Text transcription (gloss) of the signs is present in the file names. More synonyms and translations that map to these signs can be seen in the json data in the repo. The dataset has three categories:
-
Standard Dictionary: (788 + 1)
Standard sign language dictionaries obtained from recognized organizations. The names arecountry-organization-groupNumber.landmarks-embeddingModel-extension.zip
-
Dictionary Replications: (788 * 12 * 4 = 37,824) (coming soon!)
Manually recorded sign language videos that are replication of the reference clips. The names arecountry-organization-groupNumber_personCode_cameraAngle.landmarks-embeddingModel-extension.zip
MediaPipe landmarks Header
World coordinates are 3D body joint coordinates in meters. Image coodinates are fraction of the video height/width where the landmark is located and z value is depth from the camera.
For both models, we get 33pose landmarks and 21 landmarks per hand and 5 values per landmark (x, y, z, visibility, presence).
total_rows = number_of_frames in source video
Video Datasets
This release contains sign language videos inside zip archives. Text transcription (gloss) of the videos is present in the file names. More synonyms and translations that map to these videos can be seen in the json data in the repo. The dataset has three categories:
-
Standard Dictionary: (788)
Standard sign language dictionaries obtained from recognized organizations. The names arecountry-organization-groupNumber.videos-mp4.zip
-
Dictionary Recordings: (788 * 12 * 4 = 37,824) (coming soon!)
Manually recorded sign language videos that are replication of the reference clips. The names arecountry-organization-groupNumber_personCode-cameraAngle.videos-mp4.zip
Dictionary
This release contains all base videos featuring someone performing sign language. They were also called reference_clips because they were shown to other performers to replicate sign language to create a diverse dataset.
The purpose of this release is to provide a URL to individual video files so the rule-based translator can fetch only the required files. If you want this data, see the video_datasets release instead for bundled archives.
The file labels had to be converted to english via translation or transliteration so these filenames may not correspond to the json word-mapping data.
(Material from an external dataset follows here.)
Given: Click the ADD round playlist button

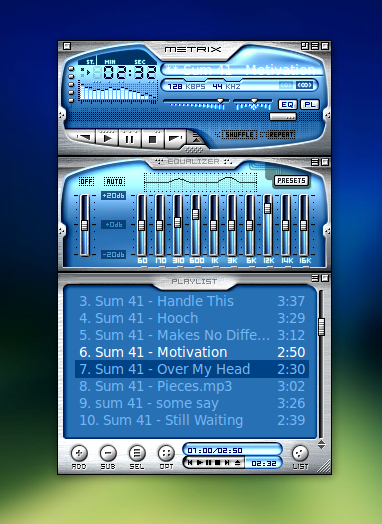Looking at the screenshot, I should 79,453.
Although urls.json & extra_urls.json provide a mapping from the standard filename to these individual assets.
The filename format is as follows:
country-organization-session_text-equivalent-of-video[.disambiguation].mp4
e.g. pk-hfad-1_spring.season.mp4
Language Models for Dataset generation
This release includes language models to write text that can be translated by a rule-based text-to-sign translator.
The tlm_14.0.pt (sign_language_translator.models.TransformerLanguageModel) is a custom transformer trained on ~800 MB of text composed only of the words for which PakistanSignLanguage signs are available (see sign_recordings/collection_to_label_to_language_to_words.json). The tokenizer used is sign_language_translator.languages.text.urdu.Urdu().tokenizer + the digits in numbers and letter in acronyms are split apart as individual tokens to limit the vocab size. Later update will generate disambiguated words. The start & end token are "<" & ">".
The -mixed-.pkl model is trained on unambiguous supported urdu words from a corpus of around 10 MB (2.4 million tokens). It is a mix of 6 ngram models with context window size from 1 to 6. It cannot handle any longer range dependencies so concept drift can be observed in the longer generations. The tokenizer used is slt.languages.text.urdu.Urdu().tokenizer. The start & end token are "<" & ">".
The *.json models are made to demonstrate the functionality of n-gram models. The training data is text_preprocessing.json:person_names.
- Contains n-gram based statistical language models trained on 366 Urdu and 366 English names commonly used in Pakistan.
- The models predict the next character based on previous 1-3 characters.
- The start and end of sequence tokens are "[" and "]".